Une session technique organisée par le Centre d’opérations d’urgence de la PAHO, tenue le 3 juin 2026, a réuni 394 participants des pays de la région.
Les Antilles françaises dans le dispositif national
Pour les Antilles françaises, les recommandations s’appliquent aux voyageurs de retour de zones affectées : surveiller sa température pendant 21 jours et contacter immédiatement le SAMU-Centre 15 en cas de fièvre supérieure ou égale à 38°C, sans se rendre directement chez un médecin ni aux urgences.
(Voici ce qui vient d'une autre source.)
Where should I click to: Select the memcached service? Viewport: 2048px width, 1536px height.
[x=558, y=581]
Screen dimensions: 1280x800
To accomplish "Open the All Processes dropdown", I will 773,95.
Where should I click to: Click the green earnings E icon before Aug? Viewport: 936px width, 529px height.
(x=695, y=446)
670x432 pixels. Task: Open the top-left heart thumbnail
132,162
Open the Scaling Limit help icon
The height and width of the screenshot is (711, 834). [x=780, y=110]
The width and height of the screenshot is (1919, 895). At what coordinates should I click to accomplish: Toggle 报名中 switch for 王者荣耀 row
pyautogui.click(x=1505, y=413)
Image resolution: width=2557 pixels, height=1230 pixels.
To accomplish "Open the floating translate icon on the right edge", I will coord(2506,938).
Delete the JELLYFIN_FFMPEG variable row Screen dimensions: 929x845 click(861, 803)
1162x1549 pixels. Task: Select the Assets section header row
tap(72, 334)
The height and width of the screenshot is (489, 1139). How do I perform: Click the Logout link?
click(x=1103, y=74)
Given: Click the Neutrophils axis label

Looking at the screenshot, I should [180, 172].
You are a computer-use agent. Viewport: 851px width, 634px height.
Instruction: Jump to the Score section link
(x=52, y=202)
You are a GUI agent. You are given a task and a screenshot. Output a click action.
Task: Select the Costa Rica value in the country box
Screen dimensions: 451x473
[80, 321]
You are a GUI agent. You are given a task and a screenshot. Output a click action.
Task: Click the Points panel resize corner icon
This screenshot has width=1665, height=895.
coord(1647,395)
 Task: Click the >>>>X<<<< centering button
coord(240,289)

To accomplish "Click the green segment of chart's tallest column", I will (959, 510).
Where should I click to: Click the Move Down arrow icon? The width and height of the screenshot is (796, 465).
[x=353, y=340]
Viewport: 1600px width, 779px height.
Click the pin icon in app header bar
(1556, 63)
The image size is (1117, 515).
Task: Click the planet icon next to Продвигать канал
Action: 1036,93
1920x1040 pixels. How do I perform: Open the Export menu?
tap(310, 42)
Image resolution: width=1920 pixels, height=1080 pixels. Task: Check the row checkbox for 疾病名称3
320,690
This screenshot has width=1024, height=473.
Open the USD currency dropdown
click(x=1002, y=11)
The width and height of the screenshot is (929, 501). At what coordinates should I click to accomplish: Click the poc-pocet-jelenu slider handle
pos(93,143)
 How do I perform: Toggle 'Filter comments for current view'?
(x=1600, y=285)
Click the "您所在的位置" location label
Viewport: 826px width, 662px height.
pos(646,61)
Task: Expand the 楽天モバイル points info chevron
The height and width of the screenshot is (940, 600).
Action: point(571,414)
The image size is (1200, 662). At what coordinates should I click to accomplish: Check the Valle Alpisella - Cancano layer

Un signal d’alarme systémique
Au-delà des chiffres de l’épidémie actuelle, cette crise révèle des fragilités structurelles que les experts n’hésitent plus à nommer. Des experts du Conseil mondial de surveillance de la préparation ont averti que le risque d’une nouvelle pandémie comparable à la COVID-19 ne cessait de croître, dans un contexte de multiplication des épidémies et de vulnérabilité accrue des systèmes de santé, affirmant que « le monde n’est pas plus à l’abri des pandémies ».
Pour la Grande Caraïbe, la leçon est connue depuis la COVID-19 : l’alerte précoce, la coopération régionale et la préparation institutionnelle constituent les seules lignes de défense face à des menaces sanitaires qui, par définition, ignorent les frontières.